- _Aim of the task_: Start with the line that holds "Task: Open the dark PNG image thumbnail". Please copy it and each remaining line below exactly, leaving pictures out.
++++ Source material
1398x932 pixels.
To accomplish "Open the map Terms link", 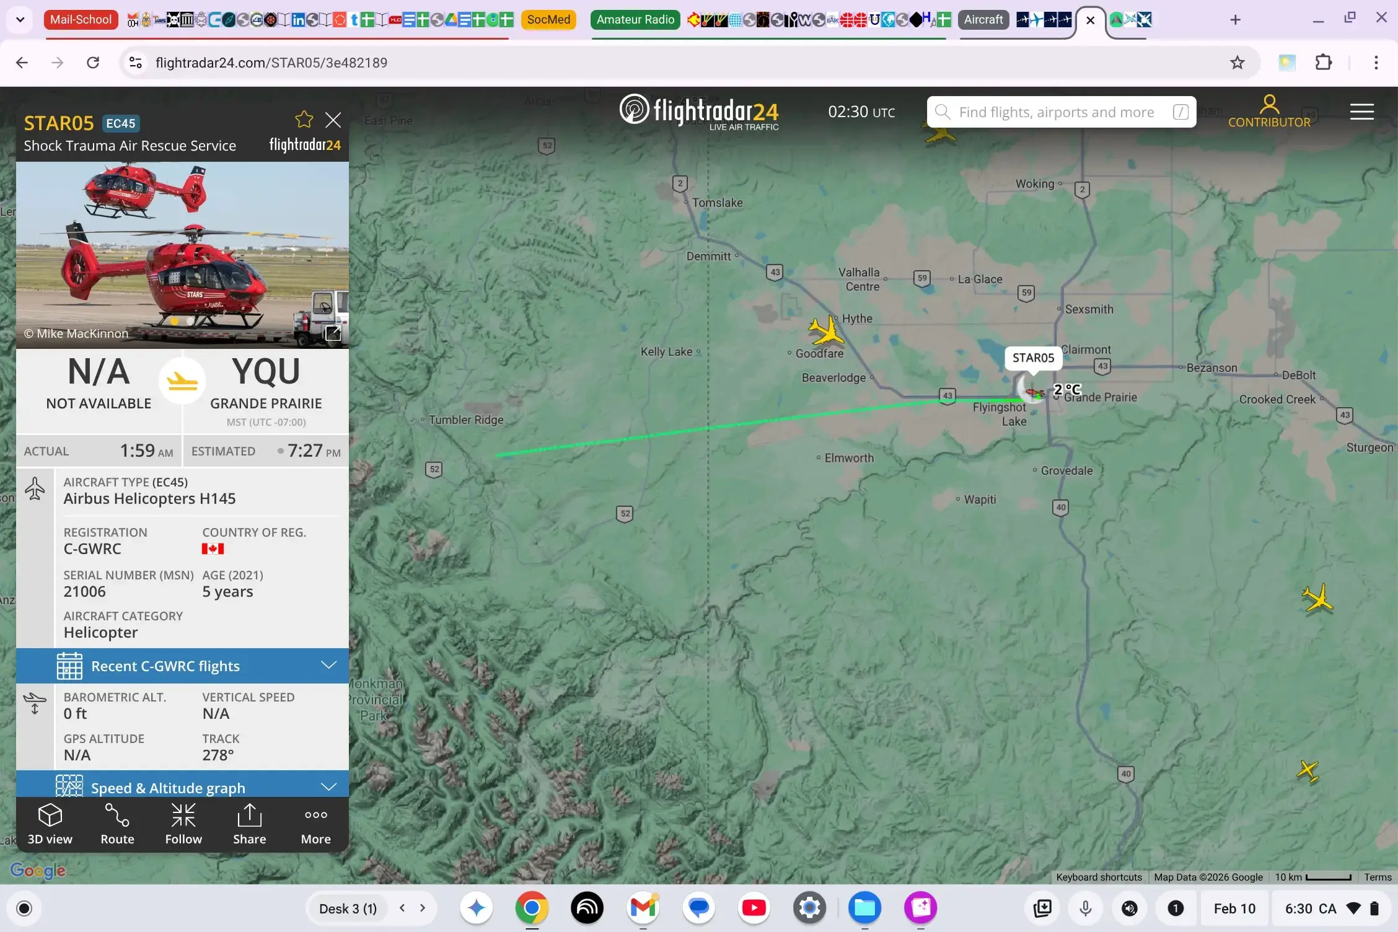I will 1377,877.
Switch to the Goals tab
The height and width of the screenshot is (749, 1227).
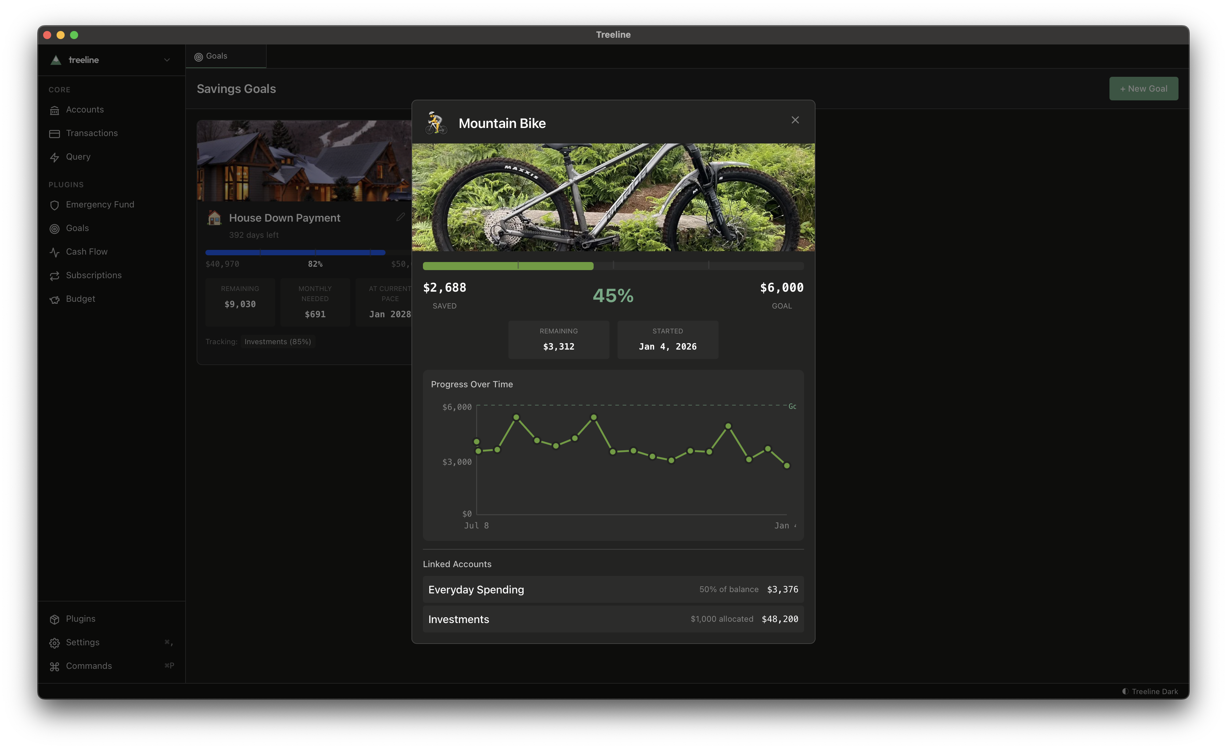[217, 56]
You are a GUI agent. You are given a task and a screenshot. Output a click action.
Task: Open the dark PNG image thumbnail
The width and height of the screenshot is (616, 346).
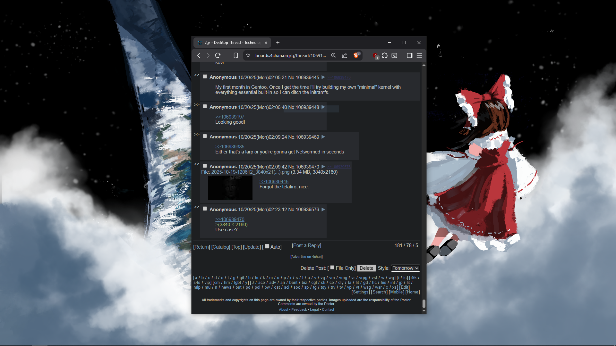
++++++++
- _Reply to the exercise_:
Task: Open the dark PNG image thumbnail
The width and height of the screenshot is (616, 346).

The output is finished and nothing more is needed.